À quinze ans, Stéphane Dobralian quitte une école qui ne lui convient guère. « Je n’étais pas un bon élève », confie celui qui, après deux années de pensionnat, entre dix et douze ans, attendait patiemment la vie professionnelle. Il devient donc tourneur à quinze ans, faute d’avoir pu trouver une place pour une formation de chaudronnier. Il le restera jusqu’à son départ en Algérie et ses 31 mois de service militaire. Parallèlement, il entre dans l’équipe du FC Lyon. « Le football m’a énormément plu avec son esprit d’équipe. J’en ai gardé de très bons souvenirs. On est quand même allés jusqu’à la demi-finale de la coupe Gambardella ! »
Marcher, pour ne pas s’arrêter
De retour à Lyon, une opération médicale le contraint à passer à la marche à pied. Ce sera bien entendu dans le parc de Parilly, après avoir rejoint un groupe de passionnés, les Gones du parc. Puis, de la marche, il passe à la course à pied (« Ça ne bougeait pas assez ! ») qu’il n’abandonnera qu’au début des années quatre-vingt-dix. « Je n’ai jamais arrêté une course », souligne-t-il. En 1992, il participera même à un raid en équipe d’un mois contre le cancer, de Lyon à Varsovie. Et les randonnées s’enchaînent, de Vénissieux aux Côtes d’Armor en passant par les Monts du lyonnais, jusqu’aux Pyrénées orientales et au Mercantour. Mais le mauvais sort s’acharne et lui enlève son fils, renversé dans le parc par une voiture en 1970.
Embauché à son retour du service militaire comme chef d’équipe à Saint-Gobain, il aura passé 37 ans en horaires postés, en « 4×8 ».Depuis, Stéphane Dobralian coule une retraite paisible dans cette maison, léguée par son père et dont il a fait doubler la surface au début des années quatre-vingt. « En donnant un coup de main aux maçons » — on ne se refait pas. « J’avais dit à mon père que je resterais ici, j’ai tenu parole ». Tel le Candide de Voltaire, il cultive avec son épouse un jardin auquel il tient presque plus qu’à tout, et qui fut récompensé il y a trois ans par une troisième place au concours des balcons fleuris de la Ville.

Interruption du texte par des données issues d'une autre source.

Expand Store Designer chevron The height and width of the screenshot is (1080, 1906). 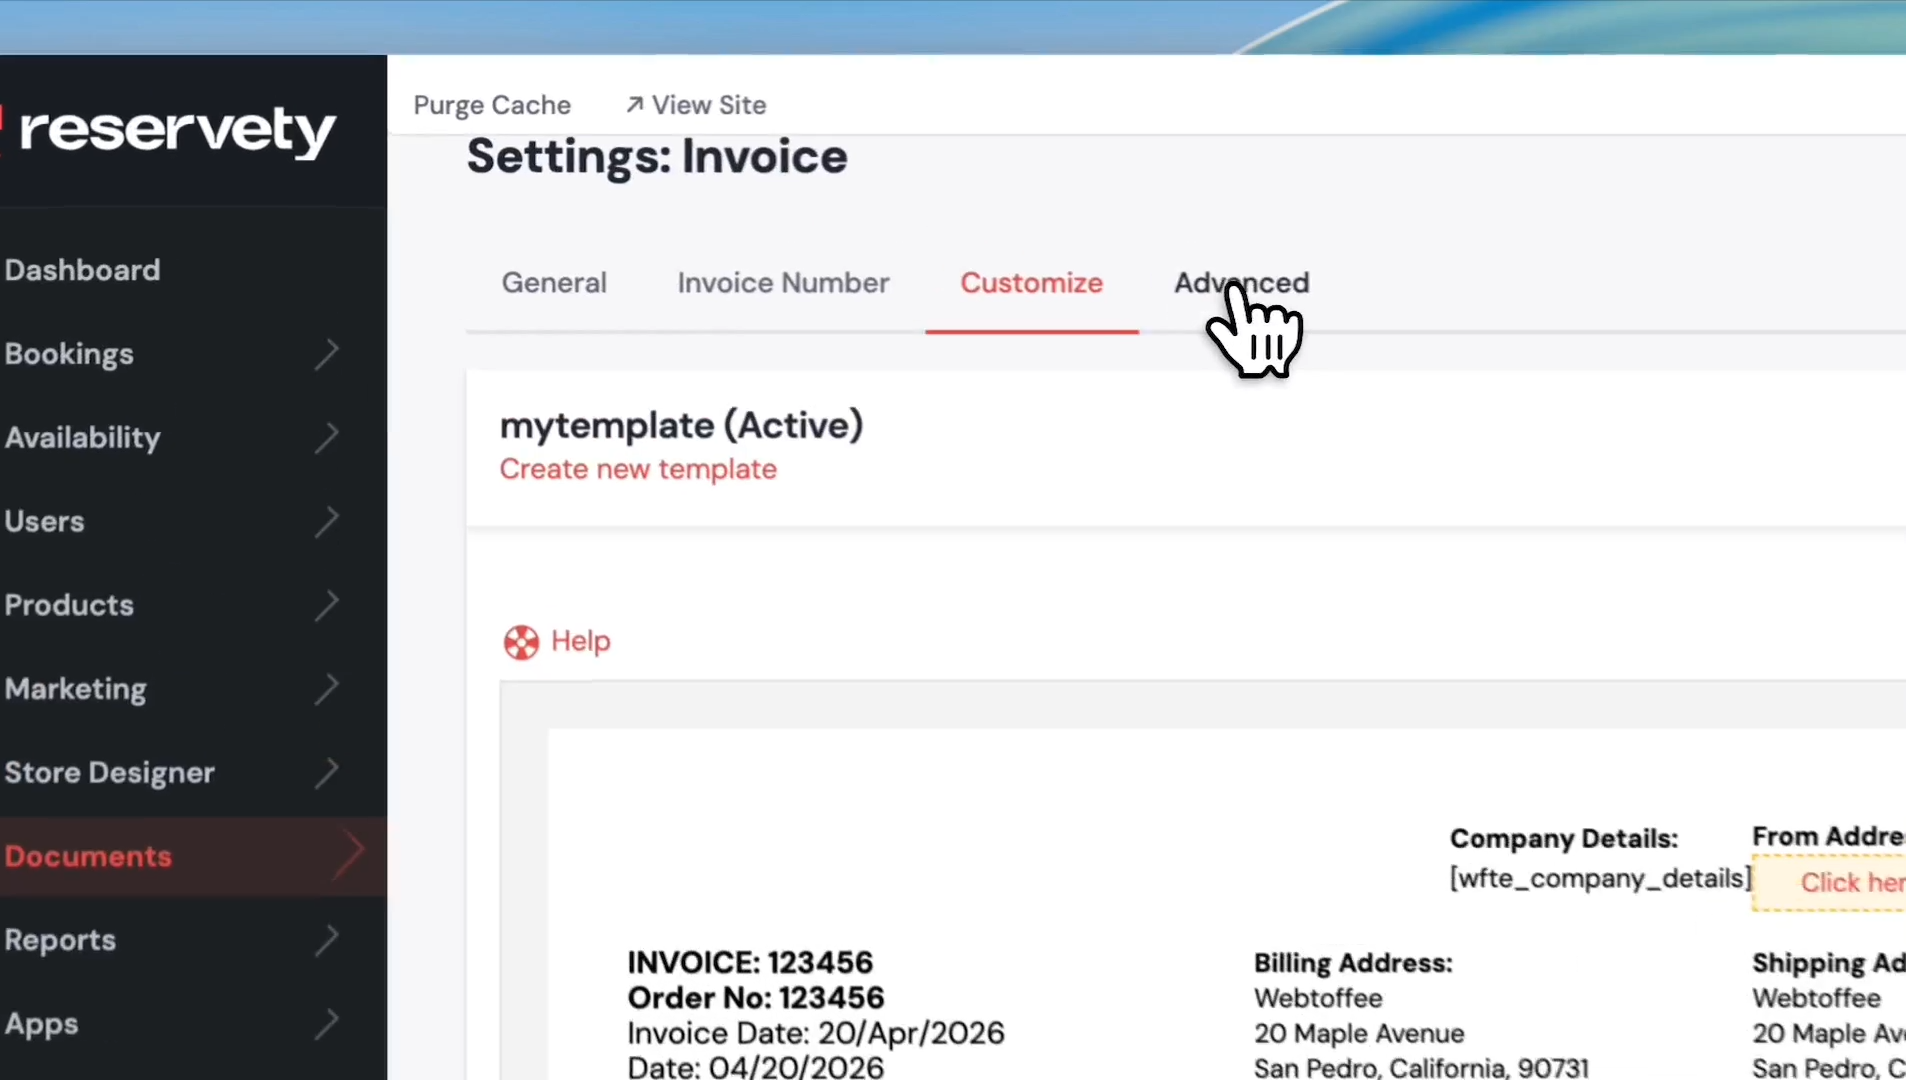(x=327, y=772)
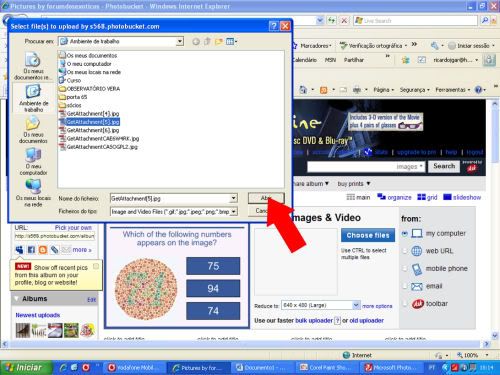500x375 pixels.
Task: Click the Facebook share icon
Action: tap(31, 249)
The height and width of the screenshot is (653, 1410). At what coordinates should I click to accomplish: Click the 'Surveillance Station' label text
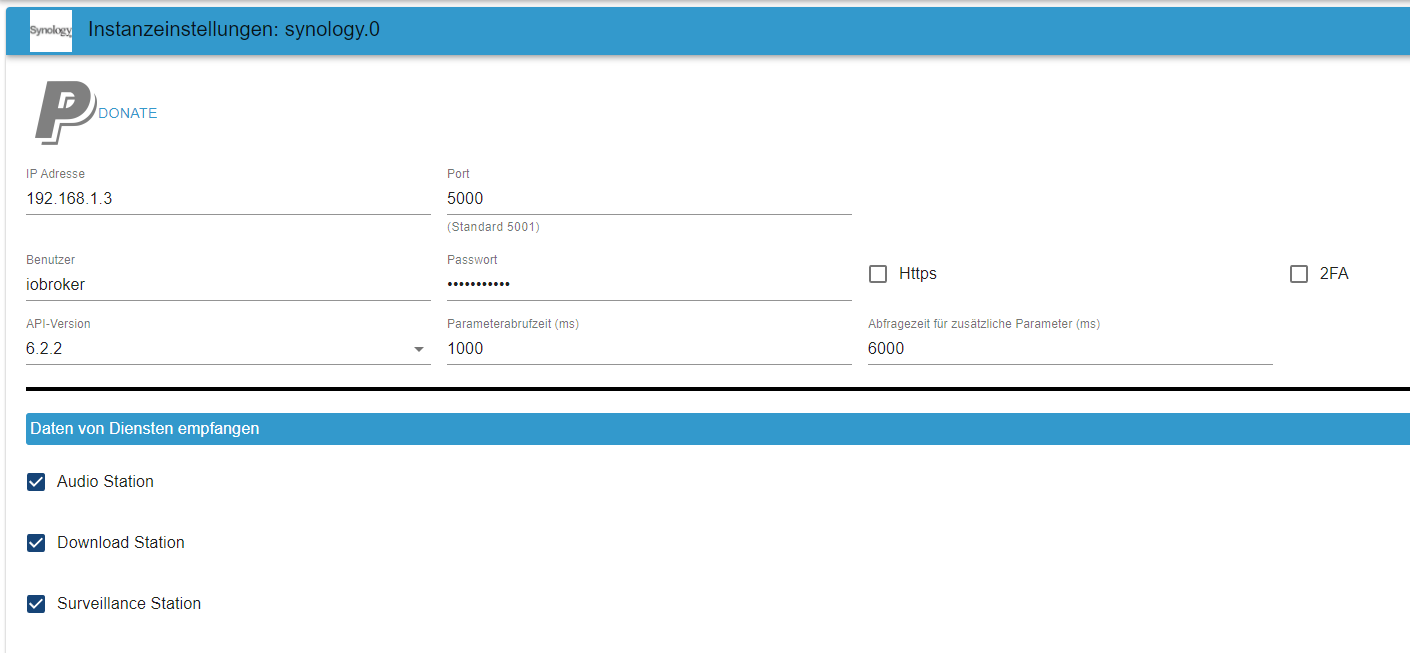tap(129, 604)
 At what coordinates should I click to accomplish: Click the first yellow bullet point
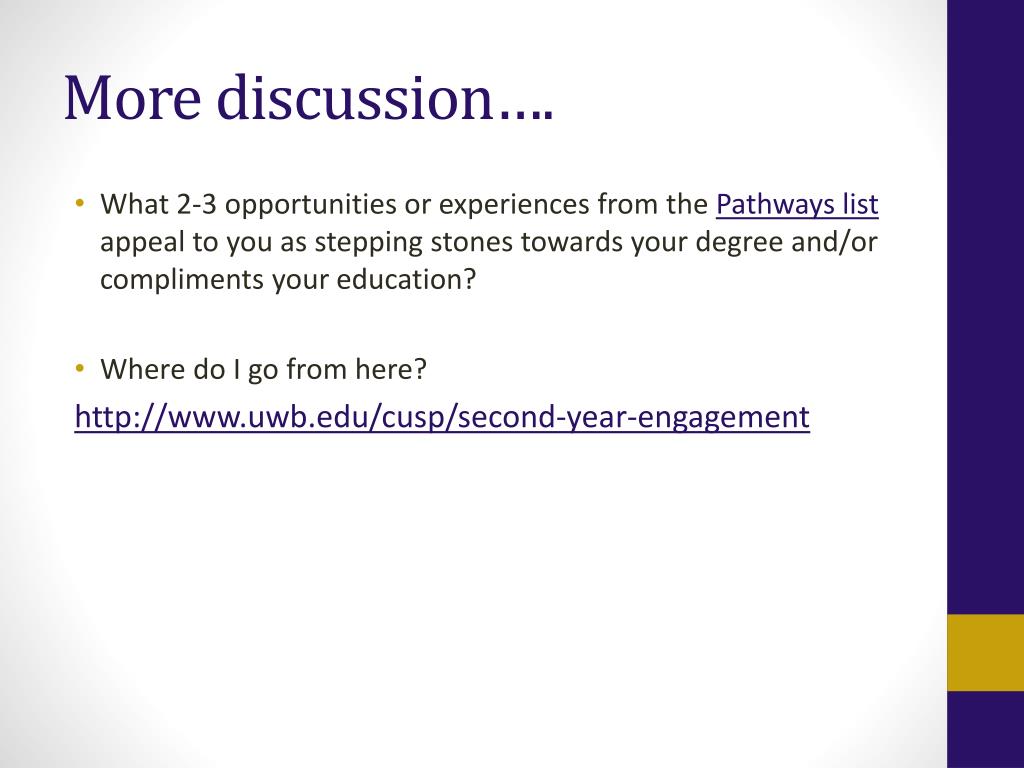pyautogui.click(x=80, y=202)
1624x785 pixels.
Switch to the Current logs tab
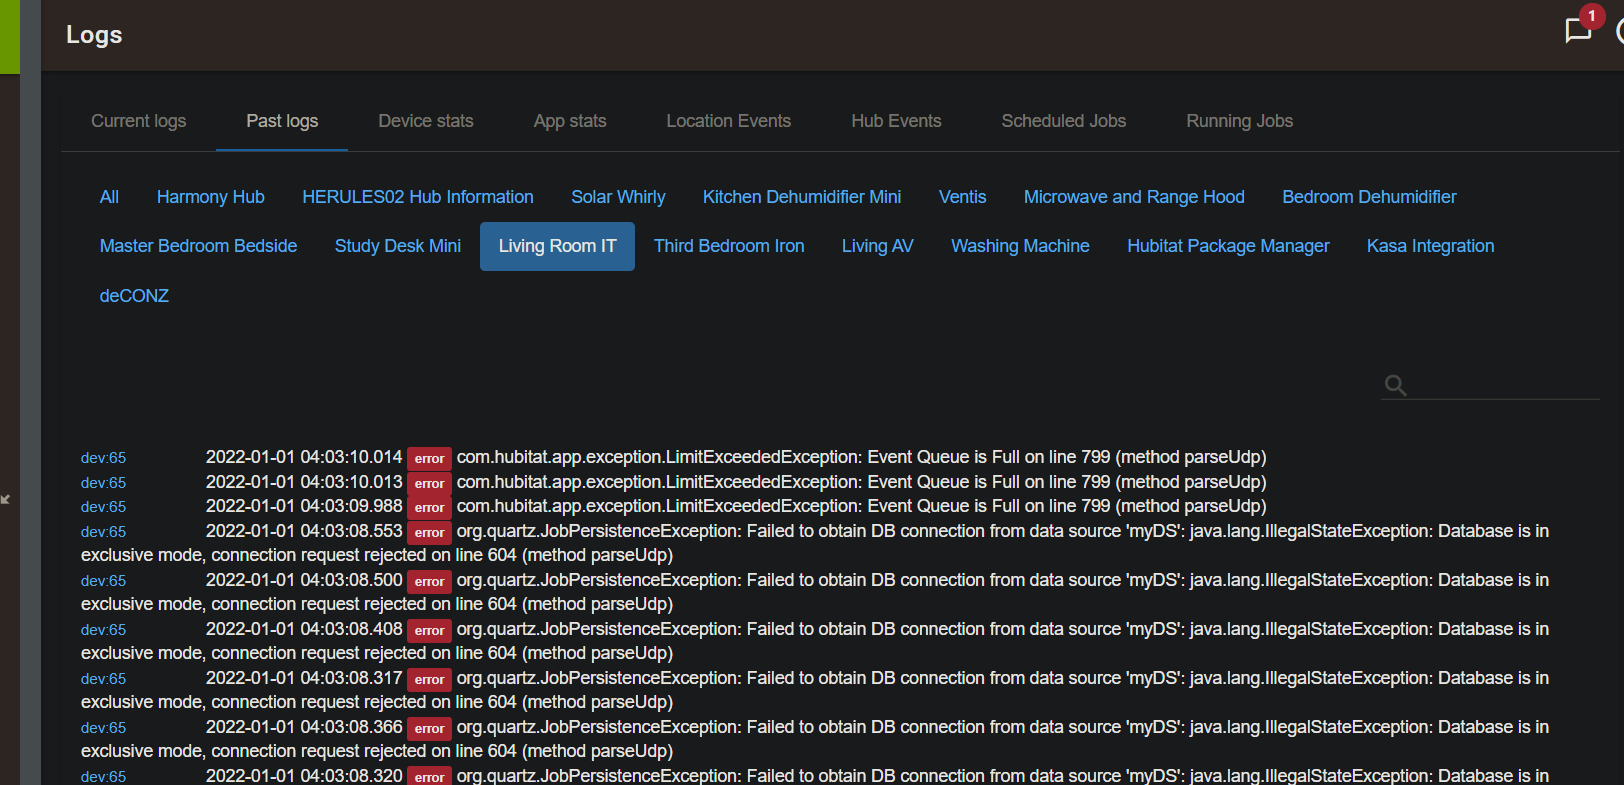[138, 121]
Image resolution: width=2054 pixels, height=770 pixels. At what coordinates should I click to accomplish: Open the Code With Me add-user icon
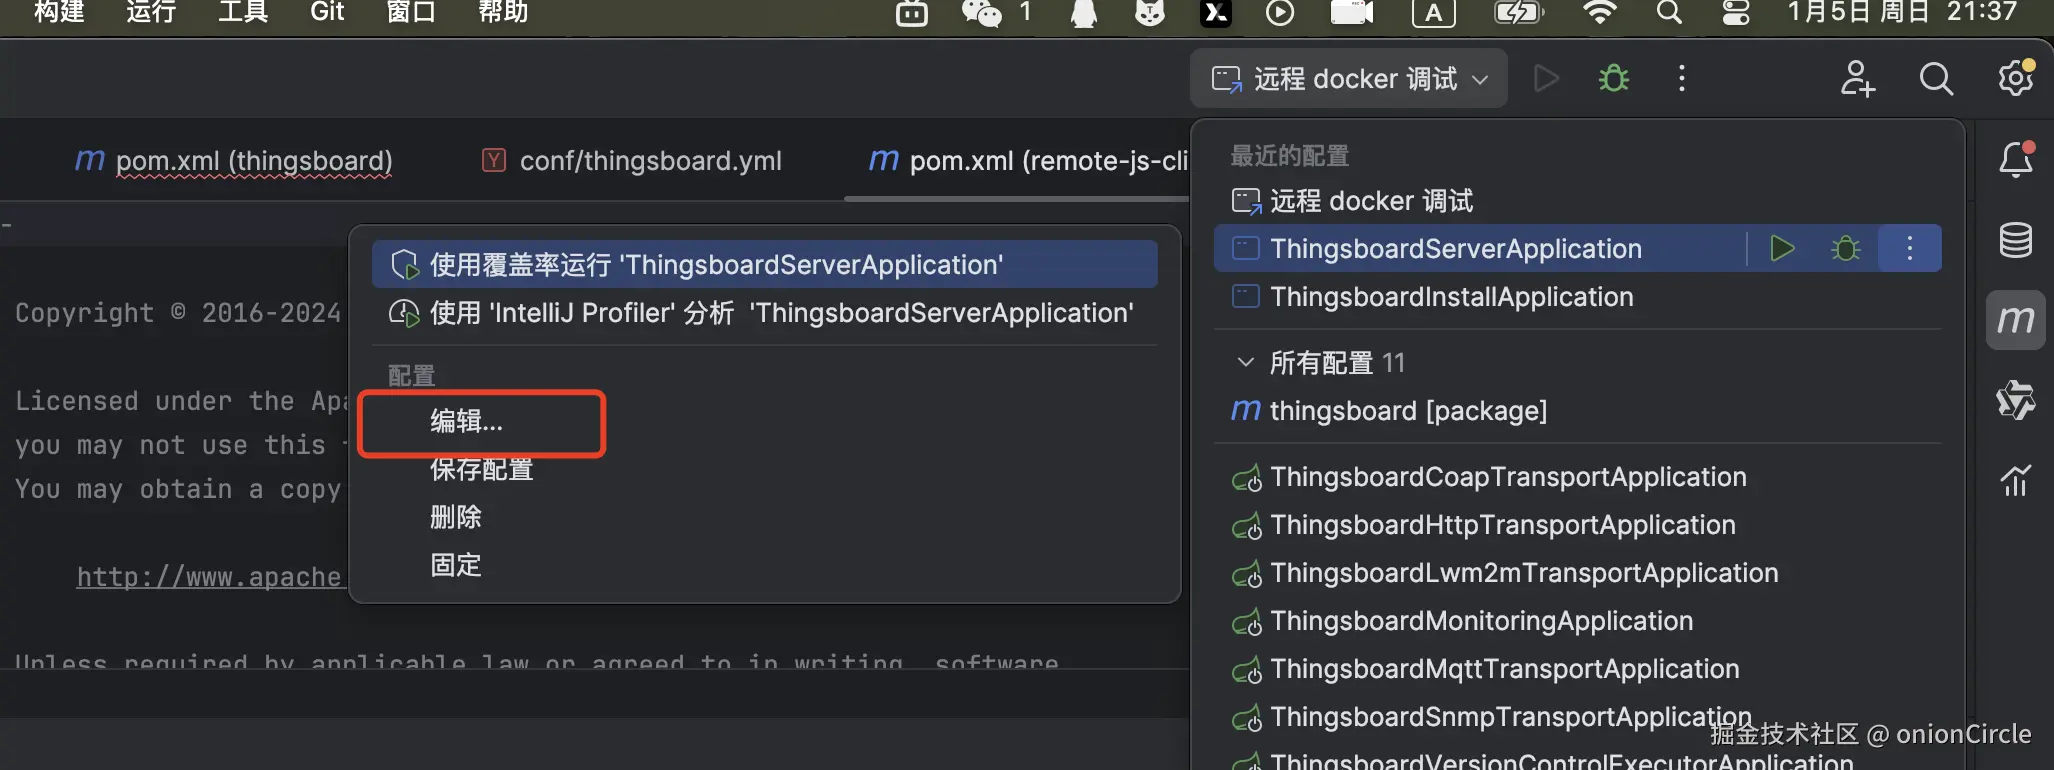point(1857,78)
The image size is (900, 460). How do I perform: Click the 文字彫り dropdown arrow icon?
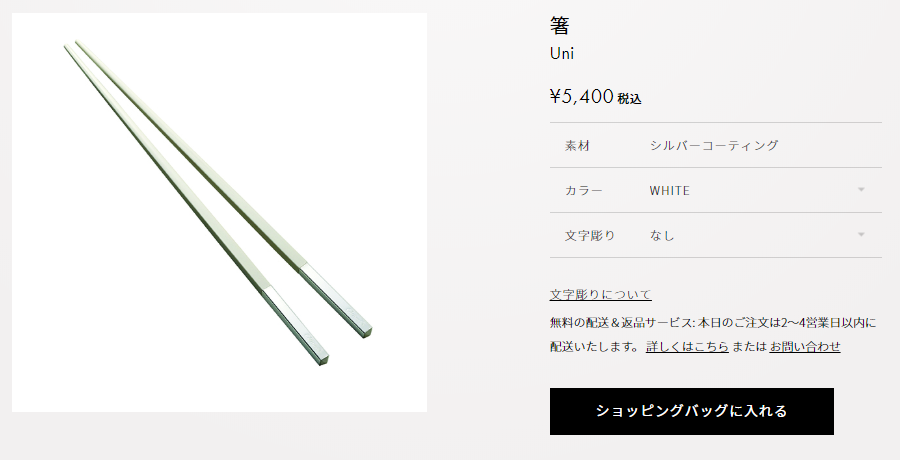click(861, 234)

Dans ce quartier en pleine mutation, passé « en dix ans de la campagne à la ville », le couple se sent néanmoins « épargné » par l’étalement urbain et ses vicissitudes, même s’il ressent parfois « une certaine insécurité ». « On s’adapte », sourit Stéphane Dobralian. Avant de rappeler qu’à quelques centaines de mètres, s’étend le parc de Parilly, un lieu de mémoire, avec ses arbres, ses sentiers et son histoire, à jamais ancré en lui.
Photo Emmanuel FOUDROT
Parilly, le parc et les rêves du préfet
À sa nomination en 1934, Émile Bollaert, préfet du Rhône, souhaitait créer un grand espace vert pour la banlieue est de Lyon. Ce sera à Parilly.
Le projet prévoyait un parc naturel, et on envisageait même l’ajout d’un jardin d’acclimatation, de terrains de sport et même d’un zoo. En 1936, un concours de paysagistes est lancé et remporté par Paul Bellemain. Son projet comprend un jardin alpestre avec vue sur les Alpes, un lac central entouré d’une rivière artificielle, un stade, des courts de tennis, ou encore une piscine !
Les travaux débutent en 1937, mais s’arrêtent lorsque commence la Seconde Guerre mondiale. À la Libération, le Conseil général du Rhône reprend le chantier… mais, faute de moyens, revoit ses ambitions. Le parc se fera sans le zoo, la patinoire et même le lac. Ce qui ne l’empêche pas de devenir, et d’être encore aujourd’hui, un lieu apprécié des habitants.
D’après un article d’Alain Belmont, paru le 23 juin 2010 dans le n°468 d’Expressions.